The world’s scientists have warned the pressures humans are putting on land are enormous, unsustainable and are adding to the climate crisis.

A landmark new report from the world’s scientists has warned the pressures humans are putting on land are enormous, unsustainable and are adding to the climate crisis.

The special report on climate change and land by the United Nations’ Intergovernmental Panel on Climate Change (IPCC), released today in Geneva, finds:

  • Industrial-scale agriculture and forestry are big contributors to climate change, accounting for about 22 per cent of the world’s greenhouse gas emissions.
  • About 25–30 per cent of food produced globally is now wasted.
  • The extent of land exploitation is unprecedented in its impact on nature and livelihoods.

To address these serious problems the world should:

  • Avoid further deforestation.
  • Invest in sustainable farming practices including decarbonised red meat.
  • Involve Indigenous and local communities in planning and decision-making relating to agriculture and forestry.
  • Reduce red meat consumption in the west and stop wasting food.

“Agriculture is the next big climate change transformation challenge following dramatic improvements in the commercial viability of renewable energy,” said Australian Conservation Foundation (ACF) President, Mara Bún.

“The good news from this report is that we don’t have to make a choice between feeding ourselves and living in harmony with nature – solutions that ensure food security are also good for nature, the climate and communities.

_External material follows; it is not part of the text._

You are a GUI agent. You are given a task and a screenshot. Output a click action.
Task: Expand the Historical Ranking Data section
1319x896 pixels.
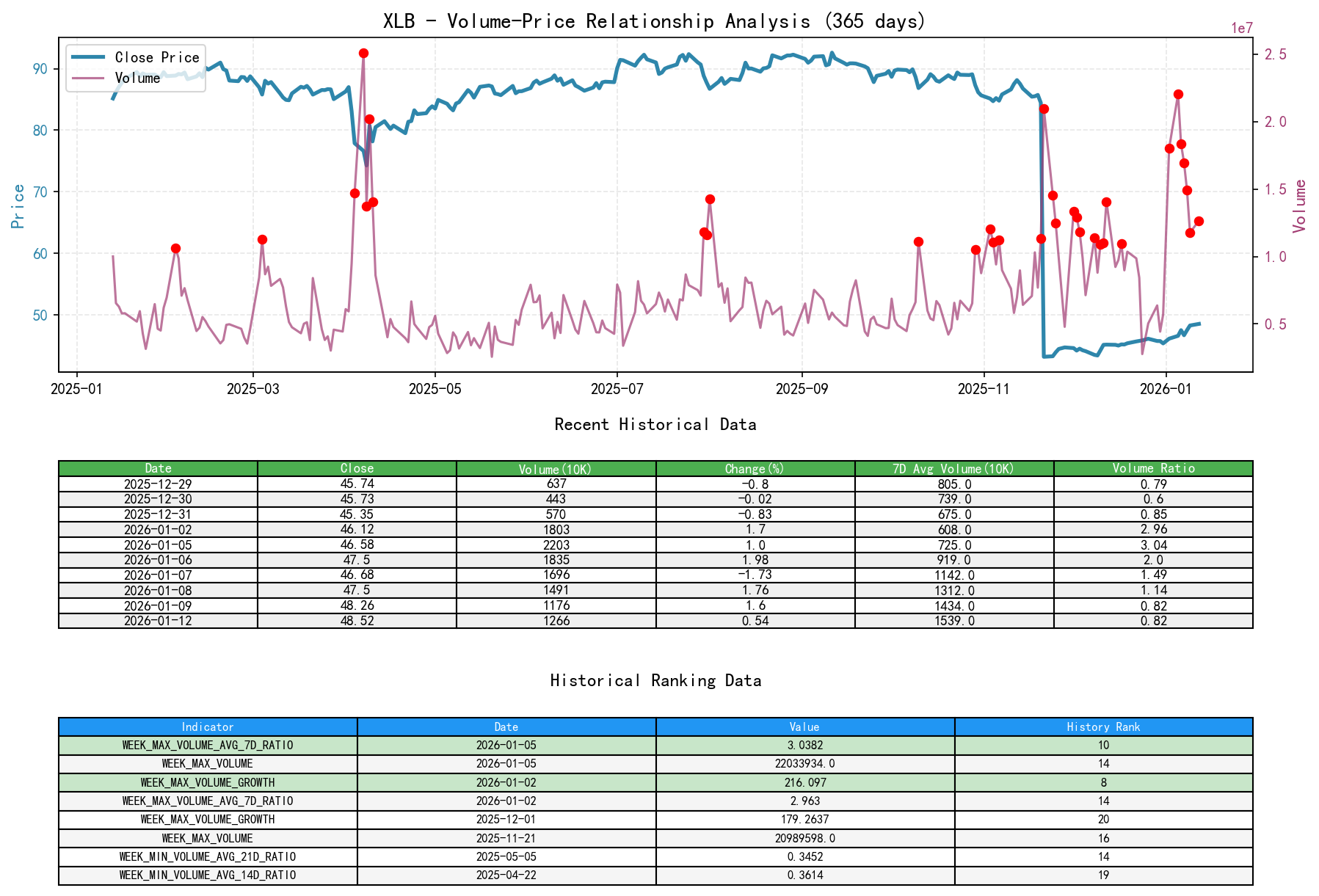(x=655, y=680)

“But we need a step change in investment in sustainable agriculture that replenishes nature as well as ending deforestation.

Garry Gale, ACF Board Member and recently retired head of Agribusiness Development and Asia Desk at the National Australia Bank, said food security was at risk if we didn’t act quickly and effectively to tackle climate change.

“This report shows climate change is creating additional stresses on our land, increasing the risks to affected communities and industries of extreme weather events, erosion and fire damage,” Mr Gale said.

“Australian research points to promising solutions but they will only be commercially viable if governments invest in mitigation at scale and if banks and insurers reflect risks accordingly.

“Financial institutions should reward farmers for their investments in natural capital – the soil, water and air – including planting native vegetation and improving livestock practices.

“We need to make it easier for farmers to take up precision agriculture – only using what you need – and make their properties wildlife friendly.”